35] Galactose-specific adhesion mechanisms of Entamoeba histolytica: Model for study of enteric pathogens

Abstract

This chapter discusses the evidence indicating that adhesion of Entamoeba histolytica is mediated by a galactose-inhibitable lectin and presents a method used to analyze the subunit structure of the adhesion protein. These investigations serve as a model to approach lectin–carbohydrate interactions of other pathogenic microorganisms. Adhesion to intestinal mucins, epithelium, and neutrophils is essential to the pathogenicity of E. histolytica. Initial efforts to characterize the nature of amebic adhesion focused on cell–cell interactions between amebic trophozoites and various target cells. The rosetting assay is described in the chapter in which Chinese hamster ovary (CHO) cells are bound by E. histolytica trophozoites and rosettes quantified in a hemacytometer chamber. Using the assay adhesion and contact-dependent cytolysis of CHO cells by trophozoites is shown to be completely blocked by millimolar concentrations of galactose and N-acetylgalactosamine (GalNAc), but not by other oligosaccharides, including N-acetylglucosamine, glucose, or mannose.

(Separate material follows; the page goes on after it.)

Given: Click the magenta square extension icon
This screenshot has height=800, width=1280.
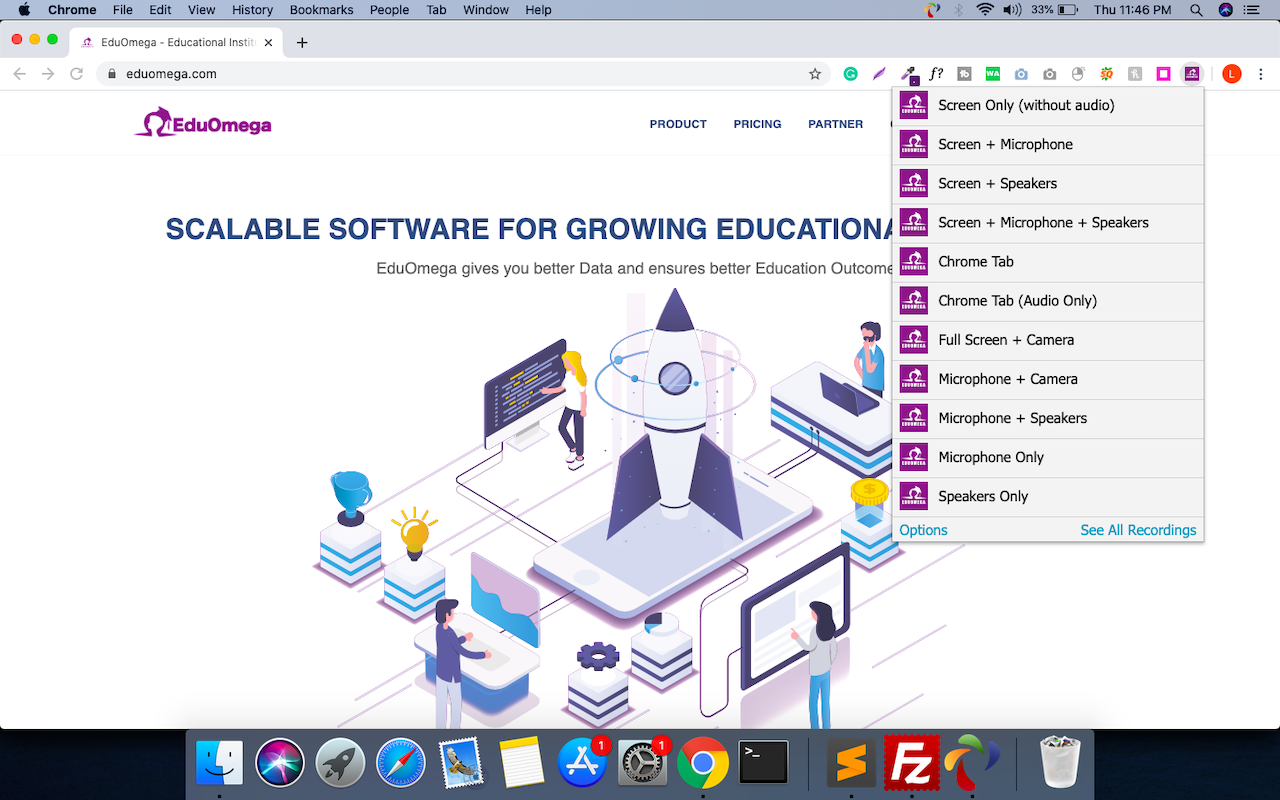Looking at the screenshot, I should pyautogui.click(x=1163, y=73).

In addition to adhesion, cell-contact dependent cytolysis has also been shown to be dependent on the galactose-inhibitable lectin using two different strategies. In the first, galactose or GalNAc is shown to inhibit amebic lysis of CHO cells completely. In the second approach, amebic binding and cytolysis of CHO cell glycosylation mutants are compared using cell-sorter methodology.